Luke 7:44-47 "...Do you see this woman? I came into your house. You did not give me any water for my feet, but she wet my feet with her tears and wiped them with her hair. You did not give me a kiss, but this woman, from the time I entered, has not stopped kissing my feet. You did not put oil on my head, but she has poured perfume on my feet. Therefore, I tell you, her many sins have been forgiven - as her great love has shown. But whoever has been forgiven little loves little."

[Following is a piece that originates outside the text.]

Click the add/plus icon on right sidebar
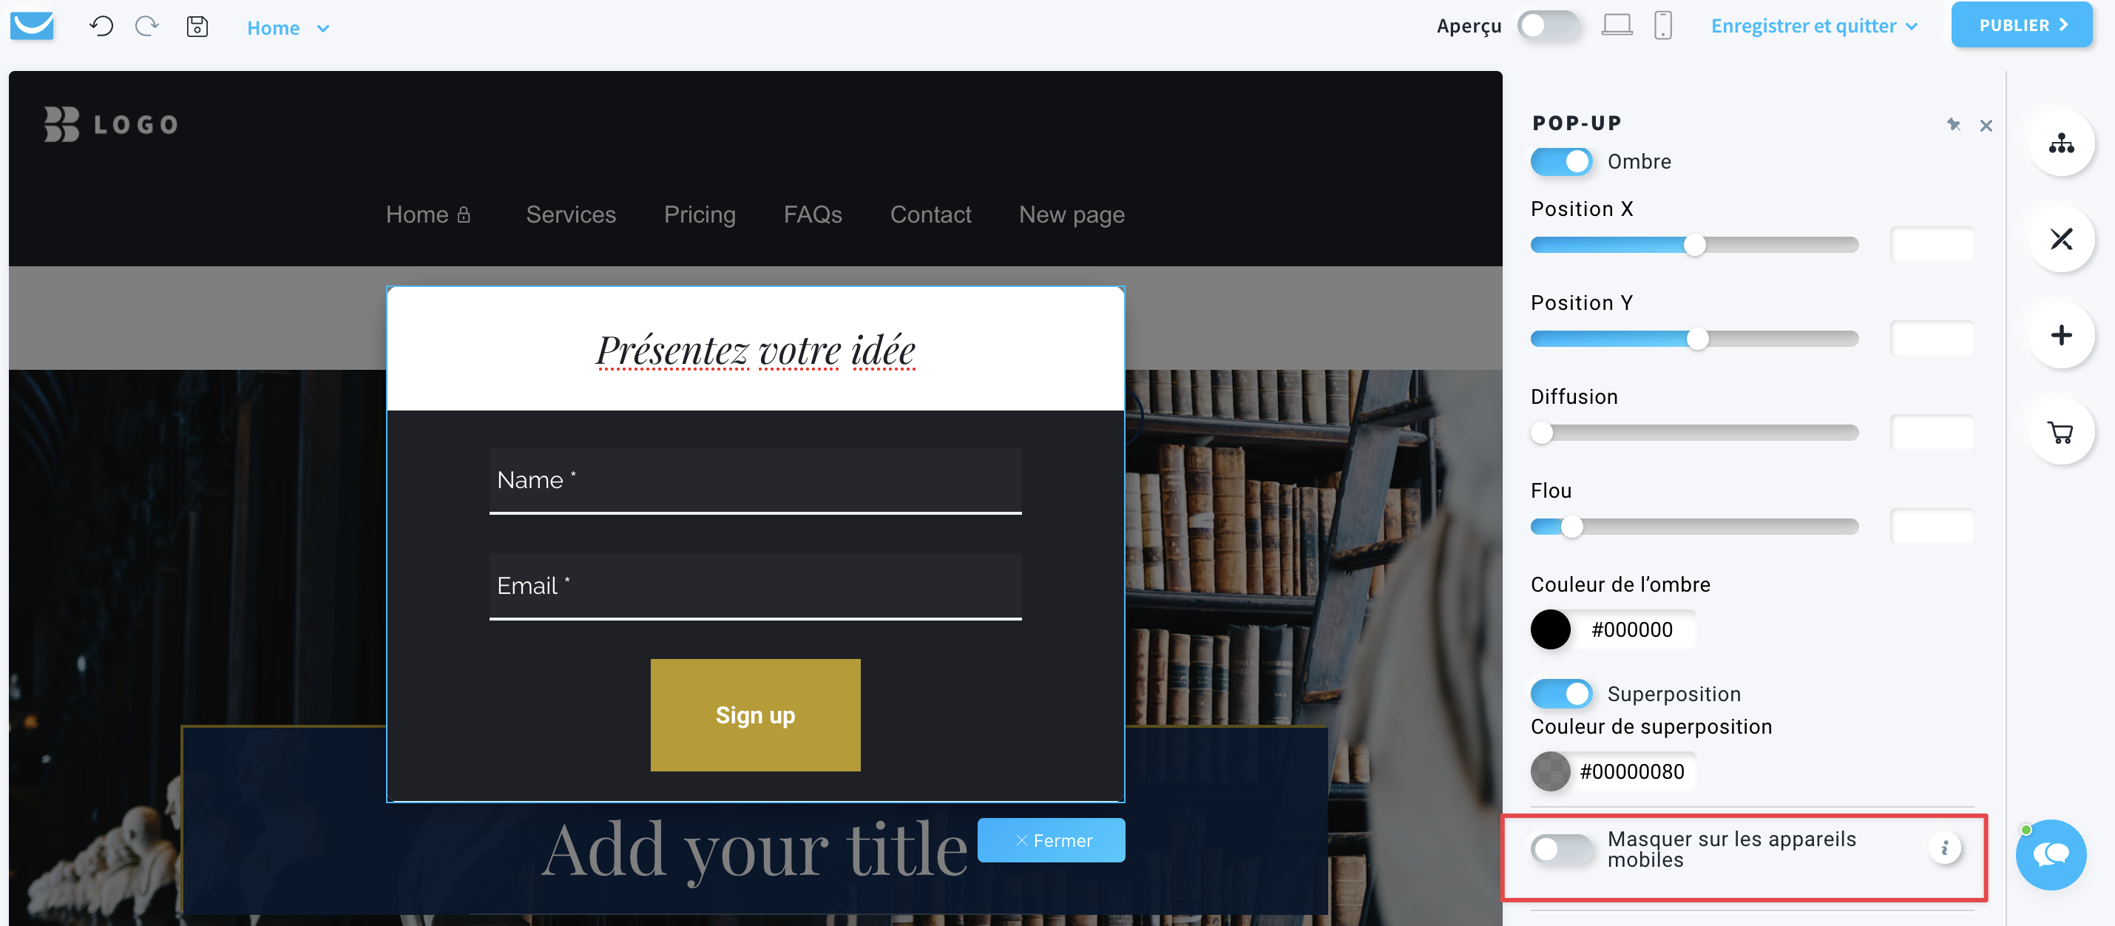This screenshot has height=926, width=2115. click(2061, 336)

She came to him boldly. She did not have to say a word. He already knew, and he spoke on her behalf for the sake of others who needed to realize His love and forgiveness. Don't ask? Don't tell? Absolutely not. "Then Jesus said to her, 'Your sins are forgiven.'...Your faith has saved you. Go in peace" Luke 7:48, 50

Selah.

1 comment:

  1. Hey Laura, what a beautiful post...I admire the Godliness that is so evident in your mothering. I love how you looked at your daughter and said that you too had done wrong things...how humble, how beautiful, how Christlike...thanks for sharing your experiences...the are encouraging examples of Godly mothering. Love that you are sharing your heart here!